J’ai installé mon atelier il y a vingt ans aux Frigos de Paris. Pour aborder le portrait, j’ai beaucoup travaillé sur des représentations historiques d’après des tableaux et des dessins des XVIIe et XVIIIe siècles. Une première série de vingt portraits en bas-relief, commandée par les Archives nationales pour son site de Pierrefitte sur Seine, réalisée avec le plasticien Pascal Convert et le maître verrrier Olivier Juteau, a été coulée dans des dalles de verre.
Je suis aussi inspiré par les formes féminines en général comme les Vénus ou les petites faunesses. Torso est une statue de béton créée pour un architecte qui ne pensait pas qu’on pouvait faire des choses aussi fines en béton.
Et les portraits de béton ?
La série « Rue en faces » est une façon de participer à la vie du quartier puisqu’elle est constituée de portraits des hommes et femmes célèbres à qui une rue est dédiée dans le XIIIe arrondissement. Olivier Messiaen, Françoise Dolto, Marguerite Duras, Simone de Beauvoir, Louise Bourgeois, Pablo Casal et Van Dongen sont déjà accrochés sur les grilles du jardin des Grands Moulins.
Cette collection d’artistes et d’écrivains du xxe siècle a débuté il y a trois ans et je vais la compléter : Paul Klee et Jean Arp ont aussi leur rue près d’ici.
Ces visages sont pleins d’humanité, quelle est votre méthode de travail ?
Ce travail est la synthèse de trente ans d’expérience. J’aborde le relief à ma propre façon, très différente de la technique des médaillistes. Je ne veux surtout pas rentrer dans des caricatures mais garder l’essentiel du portrait en sortant du réalisme.

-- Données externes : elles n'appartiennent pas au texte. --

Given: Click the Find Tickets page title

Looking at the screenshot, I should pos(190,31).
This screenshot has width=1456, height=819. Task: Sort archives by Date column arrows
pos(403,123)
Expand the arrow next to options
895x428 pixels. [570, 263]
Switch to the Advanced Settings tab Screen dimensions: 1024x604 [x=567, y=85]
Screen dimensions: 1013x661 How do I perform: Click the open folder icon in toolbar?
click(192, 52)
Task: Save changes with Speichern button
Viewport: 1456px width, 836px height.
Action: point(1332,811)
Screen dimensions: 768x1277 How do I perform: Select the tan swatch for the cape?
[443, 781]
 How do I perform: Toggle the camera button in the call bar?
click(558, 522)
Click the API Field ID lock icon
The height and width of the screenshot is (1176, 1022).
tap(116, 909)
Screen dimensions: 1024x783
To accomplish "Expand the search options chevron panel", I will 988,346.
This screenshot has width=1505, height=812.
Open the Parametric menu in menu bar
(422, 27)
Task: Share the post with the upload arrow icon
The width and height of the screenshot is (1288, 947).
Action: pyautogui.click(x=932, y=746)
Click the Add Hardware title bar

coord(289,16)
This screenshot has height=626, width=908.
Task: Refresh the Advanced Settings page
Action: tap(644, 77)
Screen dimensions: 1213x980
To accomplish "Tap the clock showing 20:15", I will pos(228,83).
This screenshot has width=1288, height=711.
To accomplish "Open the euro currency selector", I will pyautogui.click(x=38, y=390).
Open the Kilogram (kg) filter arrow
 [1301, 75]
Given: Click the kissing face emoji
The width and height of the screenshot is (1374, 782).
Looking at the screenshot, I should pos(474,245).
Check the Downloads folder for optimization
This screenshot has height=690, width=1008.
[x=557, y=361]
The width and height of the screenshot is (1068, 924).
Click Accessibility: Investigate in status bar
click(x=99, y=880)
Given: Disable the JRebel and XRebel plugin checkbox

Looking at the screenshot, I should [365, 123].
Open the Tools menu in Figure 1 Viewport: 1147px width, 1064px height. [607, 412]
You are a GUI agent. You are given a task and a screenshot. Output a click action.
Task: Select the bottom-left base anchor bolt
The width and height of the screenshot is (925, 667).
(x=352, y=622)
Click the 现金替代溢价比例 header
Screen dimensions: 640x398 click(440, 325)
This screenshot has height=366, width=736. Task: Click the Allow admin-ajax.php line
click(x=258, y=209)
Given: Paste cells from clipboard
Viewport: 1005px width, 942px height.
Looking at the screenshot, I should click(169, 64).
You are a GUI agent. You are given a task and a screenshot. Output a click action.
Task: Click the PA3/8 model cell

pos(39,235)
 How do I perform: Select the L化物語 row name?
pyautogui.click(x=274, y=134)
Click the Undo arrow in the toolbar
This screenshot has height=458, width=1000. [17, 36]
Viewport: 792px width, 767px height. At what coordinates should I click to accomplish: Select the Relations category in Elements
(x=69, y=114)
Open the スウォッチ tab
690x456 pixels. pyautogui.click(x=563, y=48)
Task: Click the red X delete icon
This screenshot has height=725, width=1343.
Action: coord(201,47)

Je choisis les photos de mes modèles qui me paraissent les plus intéressantes plastiquement. Je recherche la spontanéité dans le geste, le lâcher prise. Ces portraits en béton doivent être tout à la fois fins et solides. Je joue avec l’épaisseur des armatures, la taille et la composition.
Par précaution, j’utilise un béton sous-marin lors du coulage. C’est un matériau facile à employer qui donne de bons résultats de solidité et d’aspect. On pense souvent brut de décoffrage à propos du béton mais l’aspect obtenu peut être très fin en réalité. Ils sont patinés après le démoulage pour les protéger des intempéries.
Quand le béton donne une âme aux rues des villes
J’approche les mairies pour décliner ce projet. Chaque ville a une personne à honorer. L’idée de ces projets discrets, presque intimes, est très bien accueillie. Appliqués sur un mur en béton très épuré, ils fonctionnent bien. On m’avait dit que les portraits seraient tagués en deux semaines, les plus anciens tiennent bien depuis trois ans ! Ces portraits donnent plus d’identité à une rue, ils sont des signes de reconnaissance pour les habitants et ils apportent un peu d’humanité à l’architecture moderne.